_YOUR GOAL_
Your answer should be the lines below from the one holding "[Email] (74, 216)" through the one holding "[Facebook] (24, 216)", copied exactly and with nothing else.

Collected data entries:
= Beginning of Section =

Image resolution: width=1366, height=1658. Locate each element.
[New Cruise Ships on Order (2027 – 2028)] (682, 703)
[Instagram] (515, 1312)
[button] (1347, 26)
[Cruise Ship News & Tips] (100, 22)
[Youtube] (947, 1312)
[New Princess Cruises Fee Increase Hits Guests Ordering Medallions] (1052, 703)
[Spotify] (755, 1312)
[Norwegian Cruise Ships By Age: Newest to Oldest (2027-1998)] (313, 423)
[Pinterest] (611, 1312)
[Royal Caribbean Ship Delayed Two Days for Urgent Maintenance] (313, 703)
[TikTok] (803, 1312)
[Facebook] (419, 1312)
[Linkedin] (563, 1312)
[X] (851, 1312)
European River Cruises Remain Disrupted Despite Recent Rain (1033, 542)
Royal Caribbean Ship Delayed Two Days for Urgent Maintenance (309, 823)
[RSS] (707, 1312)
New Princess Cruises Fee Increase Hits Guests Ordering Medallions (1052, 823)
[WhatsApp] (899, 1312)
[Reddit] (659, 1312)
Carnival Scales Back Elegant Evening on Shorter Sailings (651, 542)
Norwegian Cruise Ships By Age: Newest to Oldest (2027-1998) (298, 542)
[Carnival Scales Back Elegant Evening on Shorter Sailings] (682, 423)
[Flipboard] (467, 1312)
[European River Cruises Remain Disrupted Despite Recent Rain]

= End of Section =
= Beginning of Section =

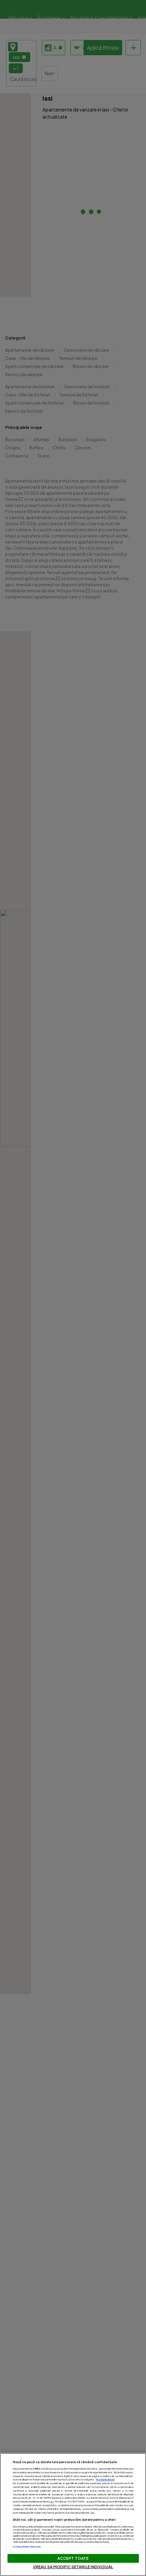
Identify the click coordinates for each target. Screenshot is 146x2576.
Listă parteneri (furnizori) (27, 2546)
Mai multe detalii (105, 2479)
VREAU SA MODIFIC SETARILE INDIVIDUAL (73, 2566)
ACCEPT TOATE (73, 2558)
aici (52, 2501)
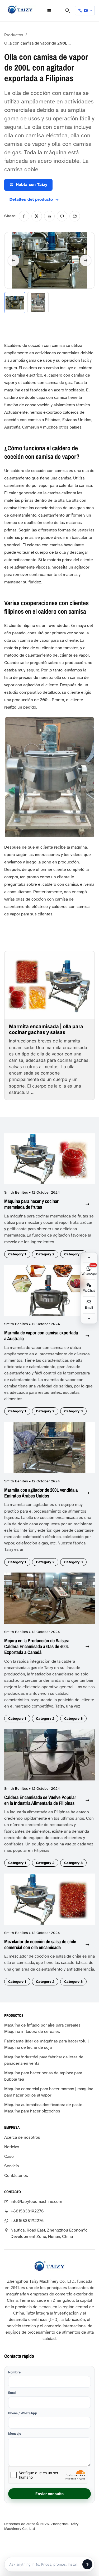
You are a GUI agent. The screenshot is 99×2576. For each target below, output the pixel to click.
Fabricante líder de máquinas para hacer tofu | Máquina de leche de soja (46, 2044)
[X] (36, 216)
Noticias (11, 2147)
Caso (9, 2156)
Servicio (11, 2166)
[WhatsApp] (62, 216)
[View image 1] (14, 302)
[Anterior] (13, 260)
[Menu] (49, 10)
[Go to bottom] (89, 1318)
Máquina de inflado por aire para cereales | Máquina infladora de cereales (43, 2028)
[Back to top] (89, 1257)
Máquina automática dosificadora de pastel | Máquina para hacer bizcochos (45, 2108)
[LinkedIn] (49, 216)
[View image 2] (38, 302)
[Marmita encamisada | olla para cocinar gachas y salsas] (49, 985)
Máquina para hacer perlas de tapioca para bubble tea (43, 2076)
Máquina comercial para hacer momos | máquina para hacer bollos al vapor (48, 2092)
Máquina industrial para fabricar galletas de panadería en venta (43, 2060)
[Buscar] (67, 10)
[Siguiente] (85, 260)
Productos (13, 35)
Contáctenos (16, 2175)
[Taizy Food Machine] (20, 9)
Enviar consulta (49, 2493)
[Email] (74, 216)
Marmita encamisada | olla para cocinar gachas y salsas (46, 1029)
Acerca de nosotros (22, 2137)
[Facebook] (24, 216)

= End of Section =
= Beginning of Section =

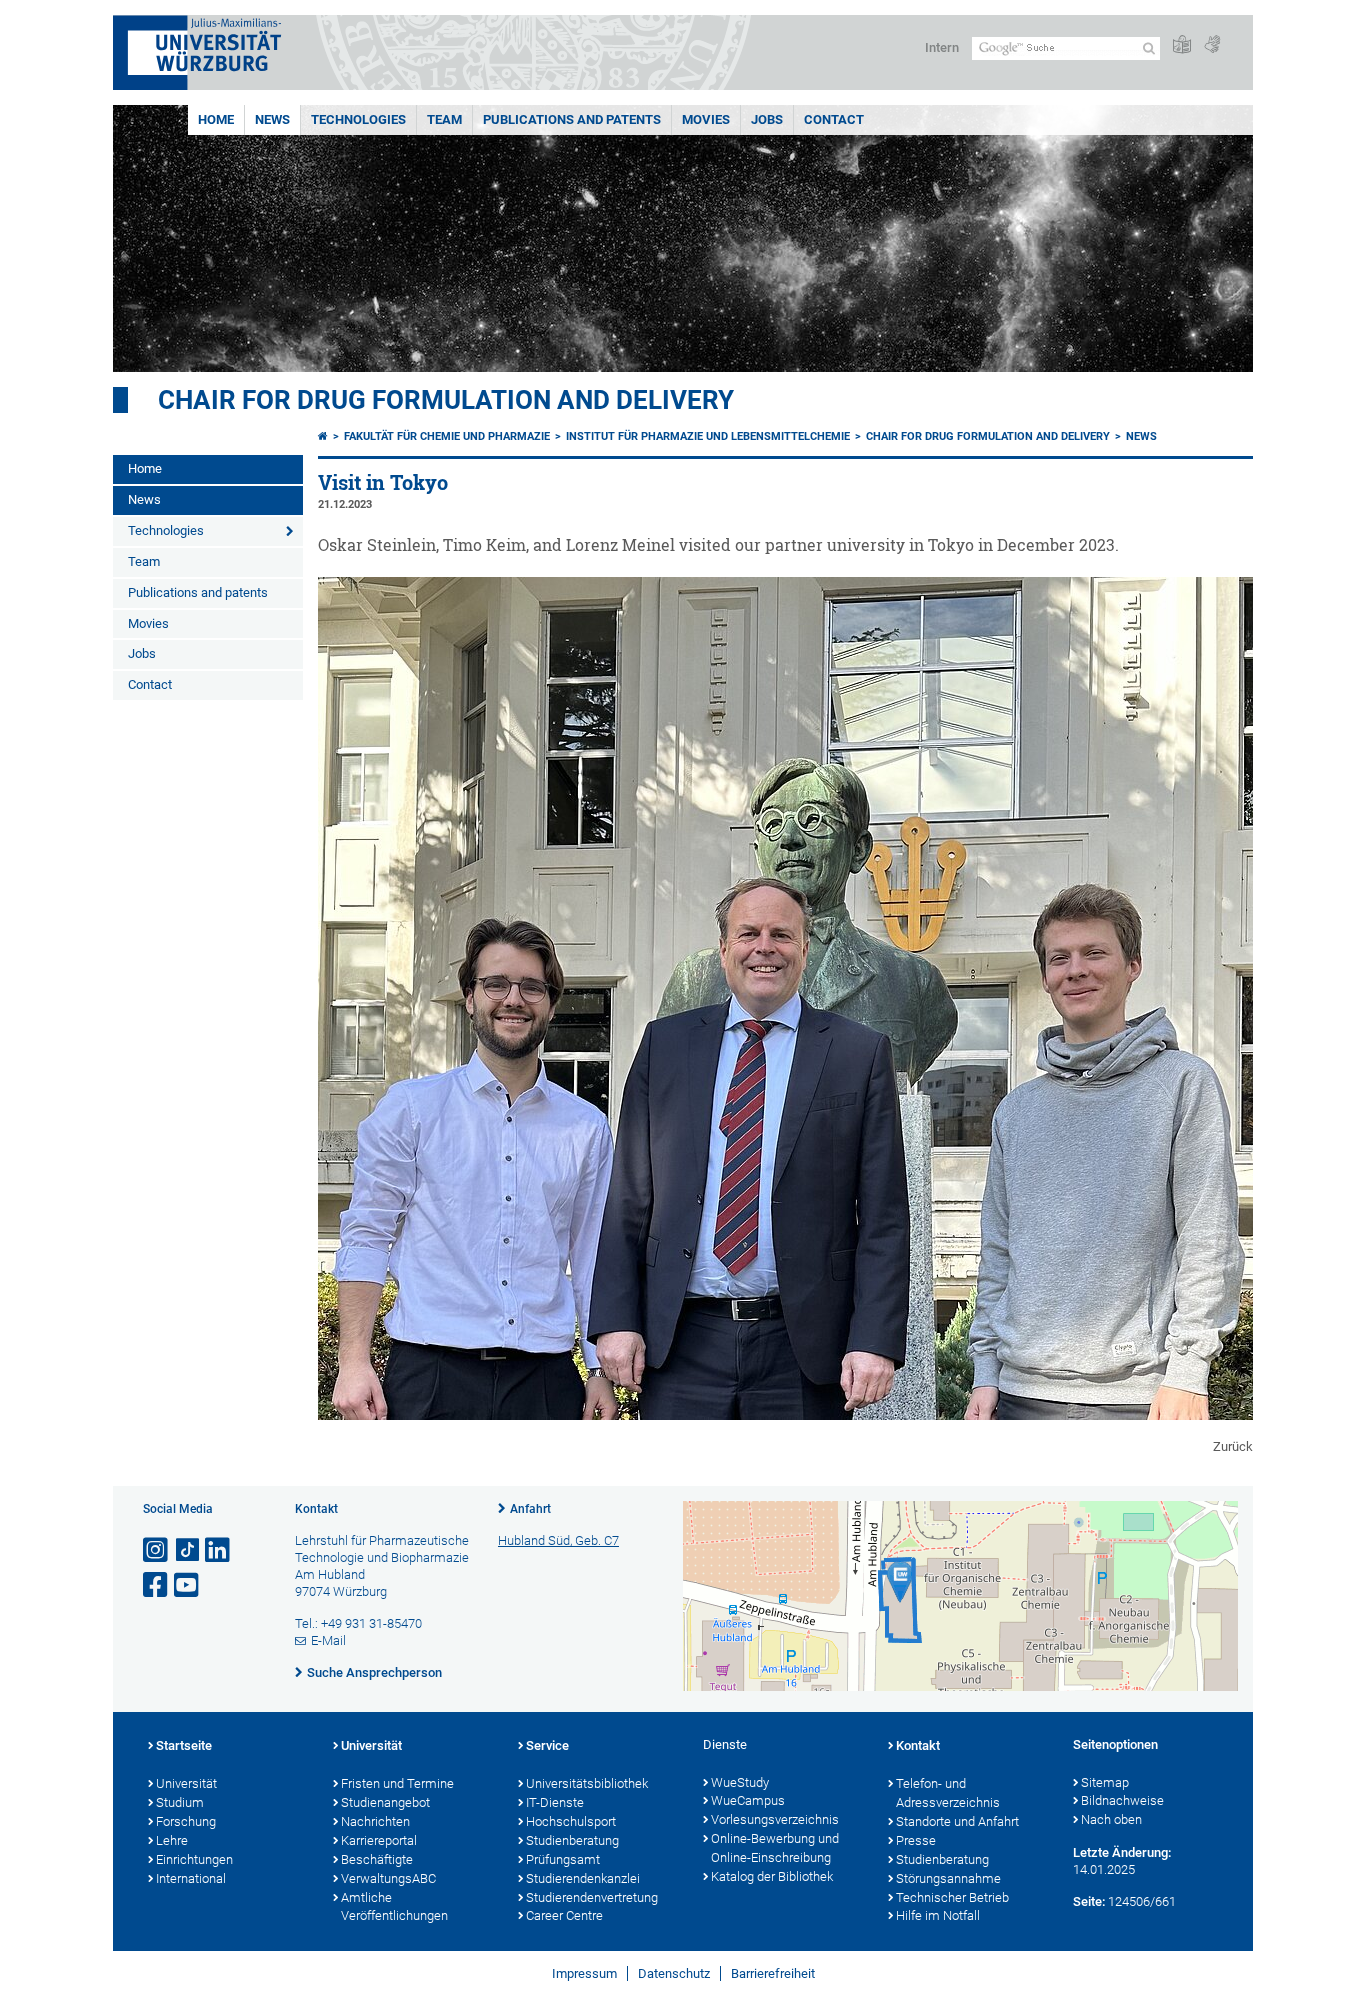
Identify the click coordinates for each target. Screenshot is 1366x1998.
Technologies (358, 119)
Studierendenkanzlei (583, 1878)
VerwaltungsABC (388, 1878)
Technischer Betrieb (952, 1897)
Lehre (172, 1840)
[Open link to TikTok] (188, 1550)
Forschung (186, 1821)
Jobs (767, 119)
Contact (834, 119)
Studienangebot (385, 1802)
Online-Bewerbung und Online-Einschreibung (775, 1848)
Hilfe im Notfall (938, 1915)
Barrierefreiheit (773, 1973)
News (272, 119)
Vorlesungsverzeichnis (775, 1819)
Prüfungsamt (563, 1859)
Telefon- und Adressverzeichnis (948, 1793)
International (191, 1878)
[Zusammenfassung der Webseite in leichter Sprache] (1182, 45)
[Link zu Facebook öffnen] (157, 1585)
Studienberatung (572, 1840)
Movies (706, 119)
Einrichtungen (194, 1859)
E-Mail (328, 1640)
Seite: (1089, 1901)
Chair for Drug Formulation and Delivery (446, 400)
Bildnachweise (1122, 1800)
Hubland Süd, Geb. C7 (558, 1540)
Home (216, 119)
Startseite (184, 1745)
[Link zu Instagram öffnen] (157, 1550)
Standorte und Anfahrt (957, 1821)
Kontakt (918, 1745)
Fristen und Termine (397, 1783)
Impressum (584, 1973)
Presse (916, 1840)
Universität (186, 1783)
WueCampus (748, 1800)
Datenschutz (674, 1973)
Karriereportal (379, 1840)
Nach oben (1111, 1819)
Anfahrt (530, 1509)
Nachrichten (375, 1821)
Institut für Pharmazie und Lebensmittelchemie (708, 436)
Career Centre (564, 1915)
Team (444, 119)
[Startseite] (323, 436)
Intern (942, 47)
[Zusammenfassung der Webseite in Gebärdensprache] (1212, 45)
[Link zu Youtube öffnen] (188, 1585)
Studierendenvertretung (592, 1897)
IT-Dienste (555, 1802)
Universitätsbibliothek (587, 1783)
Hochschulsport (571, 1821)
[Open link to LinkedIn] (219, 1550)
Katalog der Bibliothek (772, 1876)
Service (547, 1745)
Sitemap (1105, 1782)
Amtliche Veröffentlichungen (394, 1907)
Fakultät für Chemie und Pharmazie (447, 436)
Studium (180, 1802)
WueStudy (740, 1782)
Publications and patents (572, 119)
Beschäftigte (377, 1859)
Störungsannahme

= End of Section =

_RESPONSE_
[Email] (74, 216)
Marmita encamisada | olla para cocinar gachas y salsas (46, 1029)
Acerca de nosotros (22, 2137)
[Facebook] (24, 216)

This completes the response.